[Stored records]
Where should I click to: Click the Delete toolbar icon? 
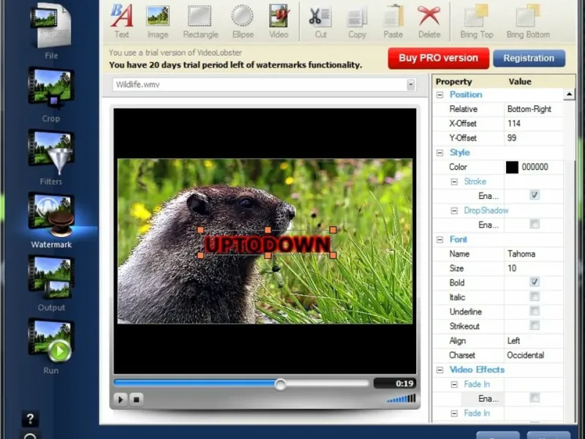(x=429, y=21)
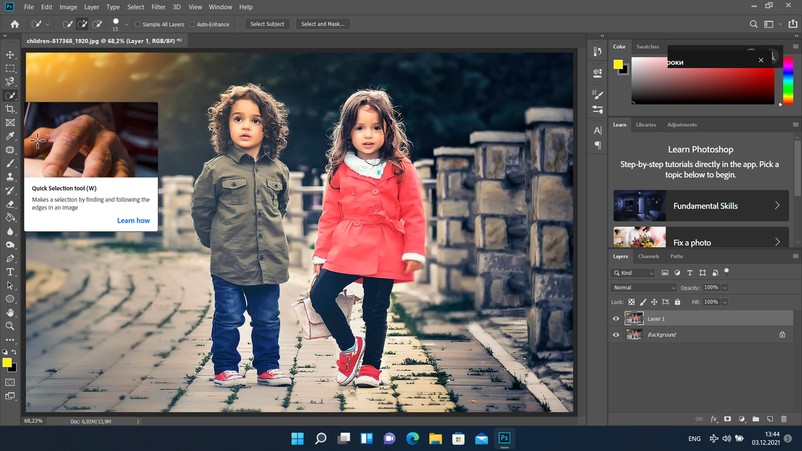Screen dimensions: 802x451
Task: Open the Normal blend mode dropdown
Action: pyautogui.click(x=644, y=287)
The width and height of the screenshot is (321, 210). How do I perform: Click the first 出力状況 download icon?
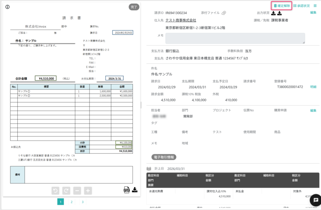pos(273,13)
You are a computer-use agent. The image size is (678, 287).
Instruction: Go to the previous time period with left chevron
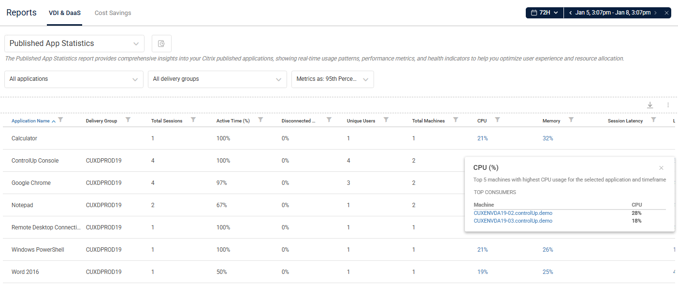click(x=570, y=13)
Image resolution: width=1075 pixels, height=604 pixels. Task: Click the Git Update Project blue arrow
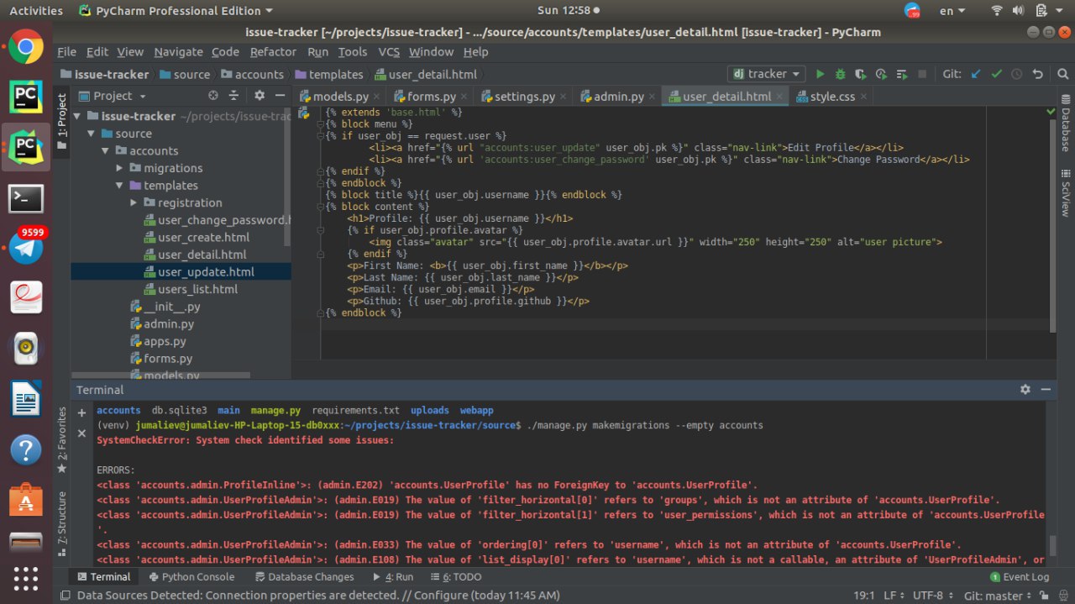pos(975,74)
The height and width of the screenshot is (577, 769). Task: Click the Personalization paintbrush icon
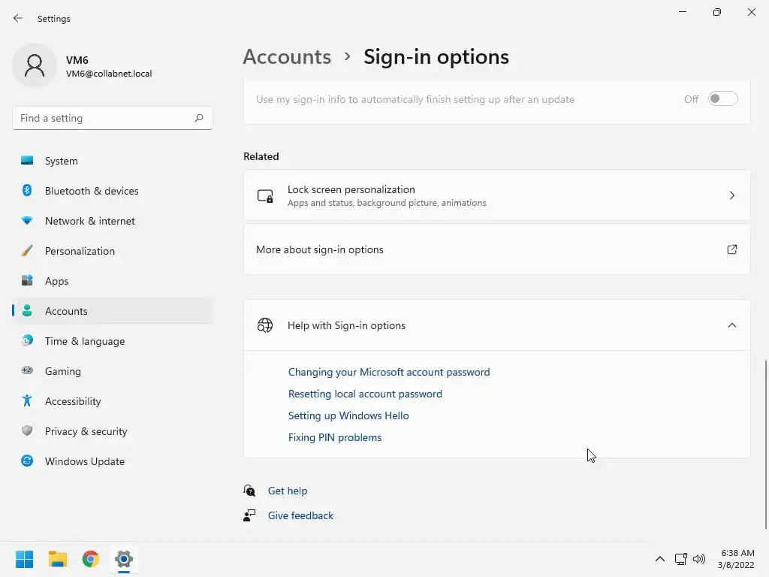point(27,251)
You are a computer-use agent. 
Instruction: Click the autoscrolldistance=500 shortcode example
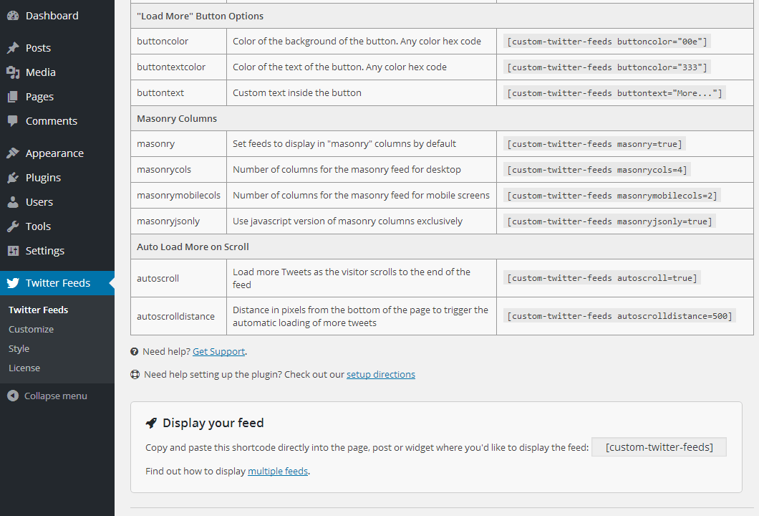619,316
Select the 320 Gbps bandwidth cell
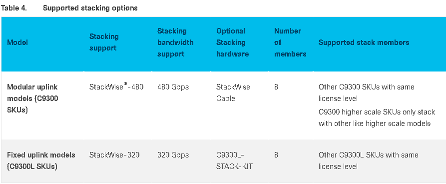Image resolution: width=446 pixels, height=184 pixels. click(173, 155)
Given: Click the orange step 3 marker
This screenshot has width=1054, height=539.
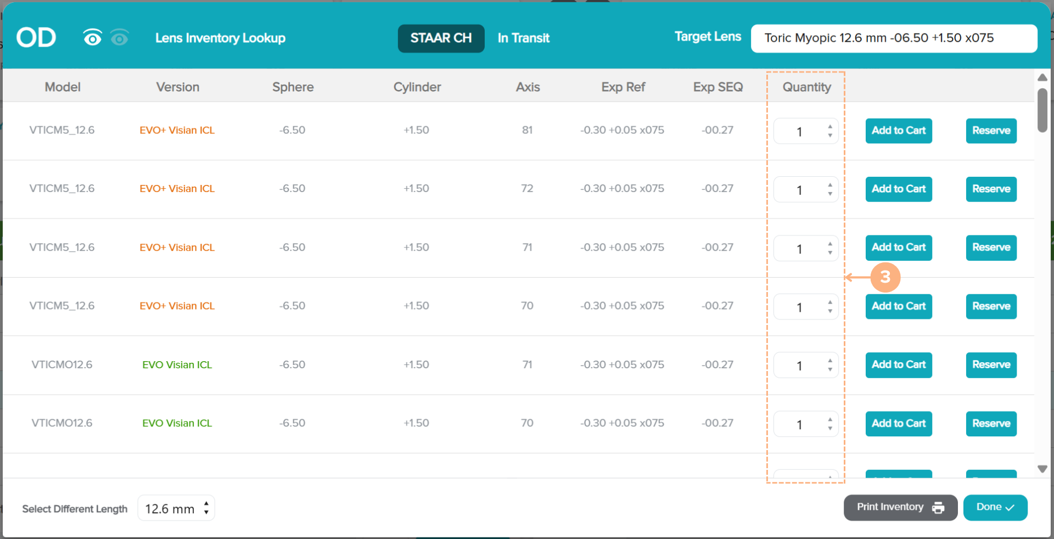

## Description of the task
Every record above must be copied exactly, and no picture may appear in the copy.

## Response area
Where should I click to: Click the Delete toolbar icon? 
(x=429, y=21)
Screen dimensions: 802x451
Task: Open the Normal blend mode dropdown
Action: pyautogui.click(x=644, y=287)
The width and height of the screenshot is (321, 210). How do I perform: Click the first 出力状況 download icon?
pos(273,13)
You are a computer-use agent. The image size is (678, 287).
Instruction: Go to the previous time period with left chevron
click(x=570, y=13)
Image resolution: width=1075 pixels, height=604 pixels. Task: Click the Git Update Project blue arrow
pos(975,74)
The height and width of the screenshot is (577, 769). Task: Click the Personalization paintbrush icon
point(27,251)
You are a computer-use agent. 
Instruction: Click the autoscrolldistance=500 shortcode example
619,316
Select the 320 Gbps bandwidth cell
Image resolution: width=446 pixels, height=184 pixels. click(173, 155)
Given: Click the orange step 3 marker
This screenshot has width=1054, height=539.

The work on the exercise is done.